A primary school teacher has asked her pupils not to buy her any Christmas presents this year, but to help her donate to a local foodbank instead.
Kate McLaughlan, from Newark Primary School in Port Glasgow, Scotland, explained in a letter to parents and carers that the donations to Inverclyde Foodbank will teach the children “the spirit of giving and kindness”.
She will send blank envelopes home with the pupils into which donations can be placed, before the students will gather together on December 17 to count the money and write a shopping list for the foodbank.
“Please do not feel you have to donate and if you do choose to, then £1 is plenty,” wrote Mrs McLaughlan.
This is about teaching the children about the spirit of giving and kindness, not about raising record breaking amounts.
Parent to seven-year-old pupil Sofia, Linsey Milloy posted the letter to Facebook where it has been shared thousands of times.
“I was really touched by the generosity of Mrs McLaughlan,” the 37-year-old told the Press Association.
I think this shows everyone the true spirit of Christmas and am proud that my daughter’s class will be part of this.
Doing all of this gives them great experience in social learning and it’s an excellent example to set to our children.
Mrs McLaughlan said in the letter she had been overwhelmed by the “kind and thoughtful” gifts given to her by her pupils last year, which included chocolates, jewellery, and bath products.
“The staff at Newark Primary are incredibly nurturing and work hard to support the local community,” Mrs McLaughlan told the Press Association.
This year we are not swapping Secret Santa gifts or cards, but sharing the money between three different charities: Rosie’s Rascals, Inverclyde Foodbank and Compassionate Inverclyde, and we are asking for a food donation for the food bank on entrance to our Christmas fair.

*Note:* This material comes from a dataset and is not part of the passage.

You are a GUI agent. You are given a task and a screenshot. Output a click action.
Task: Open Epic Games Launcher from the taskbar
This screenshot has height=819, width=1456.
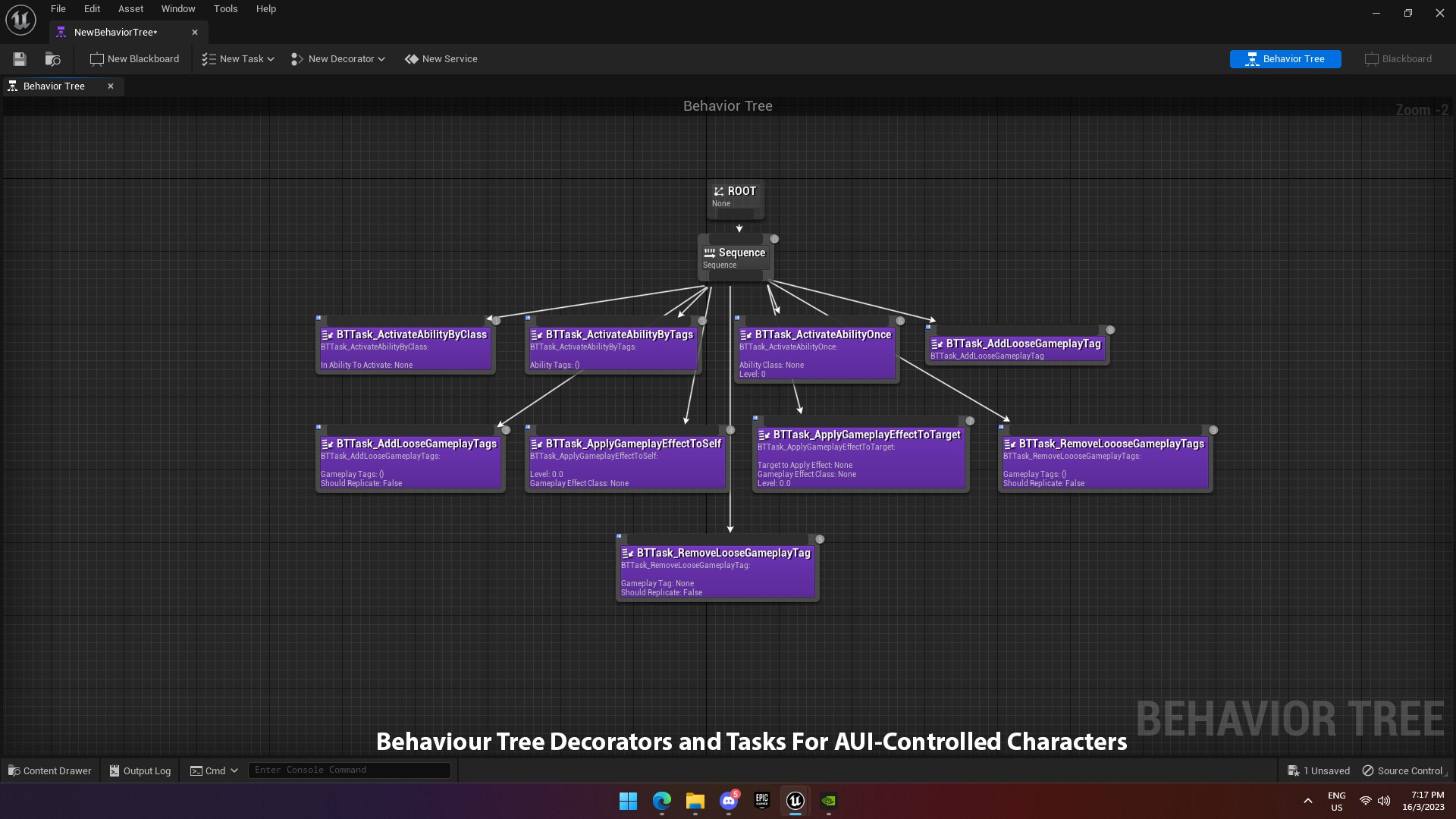point(762,801)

I work in a fantastic community with many unsung heroes. I would love the result of this to be that lots of charities benefit, the true spirit of Christmas is shared, and teacher presents become a thing of the past.
There are teachers in my school who donate to the foodbank with every weekly shop and also volunteer. They really are the people who need the recognition.

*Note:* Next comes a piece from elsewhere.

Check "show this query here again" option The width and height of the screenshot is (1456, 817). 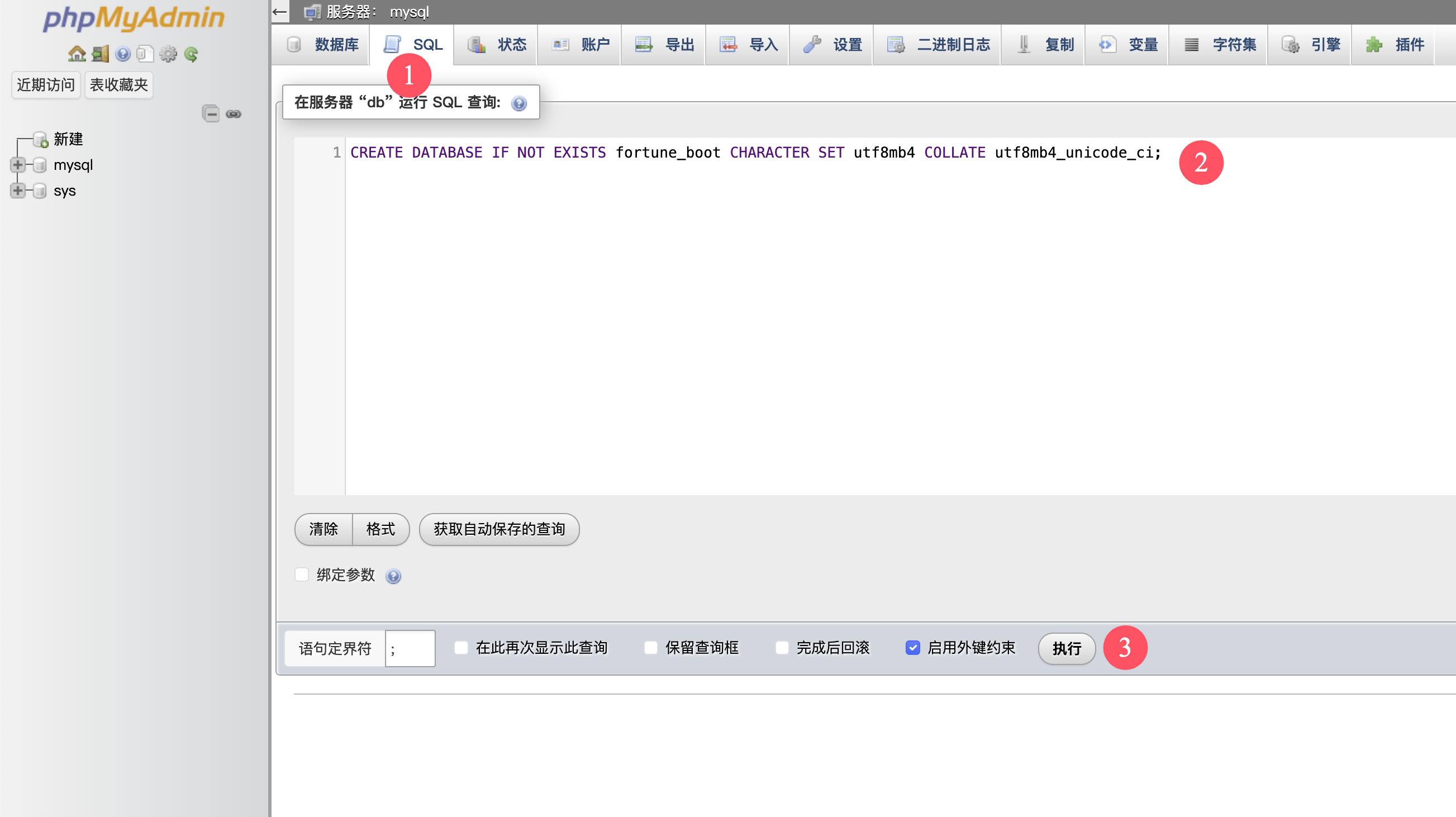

The i58 Project, who run Inverclyde Foodbank, recently shared a video to social media explaining it had been unable to open due to a shortage of food on its shelves, an issue they explained is now a “weekly occurrence”.
The video called for help with the incoming high demand of winter and Christmas.
“My daughter and the rest of her class are really keen to help with this,” said Mrs Milloy.
To me if other people followed suit with Mrs McLaughlan this would help greatly.
Not only does it help those in need of assistance from the food bank, it also take financial pressure off of parents.
I guess you’ll see it in every school where some of the presents given to teachers are just taken too far and may make other pupils feel that their gifts are inadequate.
By gifting a couple of pounds in an anonymous envelope or even handing an empty envelope there is no judgment either way.